Fairfax’s Will Andes lost his hearing as a newborn. A preemie, he developed an infection, and a high bilirubin level plus treatment with the antibiotic gentamicin caused a profound hearing loss.
But he didn’t let it hamper his desire to accomplish to lead as normal a life as possible and accomplish worthwhile things. And now, he’s one of just five students in North America to receive a Graeme Clark Scholarship from Cochlear Americas.
Named after the inventor of the cochlear implant, it’s for $2,000/year for up to four years and goes to students who’ve overcome deafness and achieved academic and personal success. Andes was chosen by a panel of judges from more than 150 applicants.
“I found out about the scholarship in my senior year at Woodson High,” said Andes, now 20. “I applied, but didn’t get it; so I reapplied in my sophomore year at UVA.” This time, he got it and was thrilled. “I’m going to put it toward tuition,” he said.

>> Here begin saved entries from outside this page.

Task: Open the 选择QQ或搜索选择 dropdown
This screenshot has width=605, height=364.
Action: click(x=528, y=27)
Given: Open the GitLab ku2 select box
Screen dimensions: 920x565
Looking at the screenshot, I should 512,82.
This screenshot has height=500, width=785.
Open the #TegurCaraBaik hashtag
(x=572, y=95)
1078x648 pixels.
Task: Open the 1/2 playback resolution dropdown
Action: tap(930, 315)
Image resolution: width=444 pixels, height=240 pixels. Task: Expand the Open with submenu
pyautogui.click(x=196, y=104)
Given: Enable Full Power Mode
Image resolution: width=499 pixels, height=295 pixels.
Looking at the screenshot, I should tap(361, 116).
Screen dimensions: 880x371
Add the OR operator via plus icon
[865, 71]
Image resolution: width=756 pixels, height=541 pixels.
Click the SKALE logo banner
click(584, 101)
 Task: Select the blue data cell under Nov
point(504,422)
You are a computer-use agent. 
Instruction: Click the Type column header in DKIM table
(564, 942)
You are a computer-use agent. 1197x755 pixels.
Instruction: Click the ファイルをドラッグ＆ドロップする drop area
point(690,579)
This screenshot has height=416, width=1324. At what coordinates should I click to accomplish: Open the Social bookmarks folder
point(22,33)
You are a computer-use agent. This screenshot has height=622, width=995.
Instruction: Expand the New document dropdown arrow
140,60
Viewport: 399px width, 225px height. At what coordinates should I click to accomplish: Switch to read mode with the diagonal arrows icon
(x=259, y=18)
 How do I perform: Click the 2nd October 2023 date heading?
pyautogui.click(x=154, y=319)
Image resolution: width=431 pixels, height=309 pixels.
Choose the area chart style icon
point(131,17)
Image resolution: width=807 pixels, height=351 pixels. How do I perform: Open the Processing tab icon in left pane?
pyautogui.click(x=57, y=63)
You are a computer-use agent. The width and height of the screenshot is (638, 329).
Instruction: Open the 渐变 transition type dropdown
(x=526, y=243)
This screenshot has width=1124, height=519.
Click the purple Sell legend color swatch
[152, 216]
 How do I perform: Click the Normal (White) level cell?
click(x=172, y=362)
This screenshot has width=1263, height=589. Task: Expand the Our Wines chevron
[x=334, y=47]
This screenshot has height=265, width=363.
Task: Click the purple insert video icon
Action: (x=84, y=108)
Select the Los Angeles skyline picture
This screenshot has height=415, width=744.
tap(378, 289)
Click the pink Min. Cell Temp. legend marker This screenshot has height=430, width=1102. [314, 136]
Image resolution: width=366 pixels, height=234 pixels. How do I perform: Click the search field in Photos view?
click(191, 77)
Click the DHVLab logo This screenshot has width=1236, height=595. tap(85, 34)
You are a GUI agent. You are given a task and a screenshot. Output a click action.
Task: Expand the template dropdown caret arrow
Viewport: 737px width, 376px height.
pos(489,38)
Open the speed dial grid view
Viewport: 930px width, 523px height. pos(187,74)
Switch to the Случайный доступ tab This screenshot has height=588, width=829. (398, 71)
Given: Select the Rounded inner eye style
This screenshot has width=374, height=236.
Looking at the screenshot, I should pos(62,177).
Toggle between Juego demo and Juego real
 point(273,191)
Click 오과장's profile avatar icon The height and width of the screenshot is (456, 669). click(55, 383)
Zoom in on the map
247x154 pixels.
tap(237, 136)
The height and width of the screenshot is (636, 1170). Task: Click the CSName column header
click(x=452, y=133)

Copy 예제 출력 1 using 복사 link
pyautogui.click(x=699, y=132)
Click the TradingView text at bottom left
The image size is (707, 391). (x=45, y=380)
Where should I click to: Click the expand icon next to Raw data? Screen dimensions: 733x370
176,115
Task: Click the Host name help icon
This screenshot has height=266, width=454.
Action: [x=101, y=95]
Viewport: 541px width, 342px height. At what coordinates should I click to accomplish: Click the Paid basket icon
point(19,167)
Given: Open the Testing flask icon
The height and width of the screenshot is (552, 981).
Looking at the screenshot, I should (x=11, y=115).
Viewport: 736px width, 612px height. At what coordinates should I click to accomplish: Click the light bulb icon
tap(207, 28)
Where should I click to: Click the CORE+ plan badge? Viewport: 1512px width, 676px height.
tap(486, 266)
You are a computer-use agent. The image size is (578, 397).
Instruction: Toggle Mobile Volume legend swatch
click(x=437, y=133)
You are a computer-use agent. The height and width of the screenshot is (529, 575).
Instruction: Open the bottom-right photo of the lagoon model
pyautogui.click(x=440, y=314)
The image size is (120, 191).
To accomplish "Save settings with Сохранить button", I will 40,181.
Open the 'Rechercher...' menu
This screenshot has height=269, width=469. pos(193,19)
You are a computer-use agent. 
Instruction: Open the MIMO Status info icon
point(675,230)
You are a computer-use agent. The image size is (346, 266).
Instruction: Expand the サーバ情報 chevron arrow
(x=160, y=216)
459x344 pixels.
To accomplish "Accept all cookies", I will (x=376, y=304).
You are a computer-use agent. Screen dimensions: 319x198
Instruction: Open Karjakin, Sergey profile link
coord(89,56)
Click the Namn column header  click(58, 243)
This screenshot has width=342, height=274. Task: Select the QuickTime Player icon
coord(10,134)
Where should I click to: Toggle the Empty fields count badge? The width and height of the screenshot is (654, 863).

It’ll also help his parents, Martha and Steve Andes, who also have two daughters to put through college. Gillie, 17, is a Woodson junior and Sydney, 13, is a Frost Middle eighth-grader.
AS A TODDLER, Will wore hearing aids. “The first sounds I heard were my parents talking,” he said. “But everything was muffled, so I had trouble understanding what they were saying. I wanted to hear a lot; and whenever I felt like I was missing out on something, I was frustrated and had to ask for details.”
So his world changed dramatically when he received a cochlear implant at age 4 1/2. “I was amazed at how much sound I was hearing,” said Andes. “I’d built a Lego structure and, when I knocked it over, I was surprised at how much noise it made.”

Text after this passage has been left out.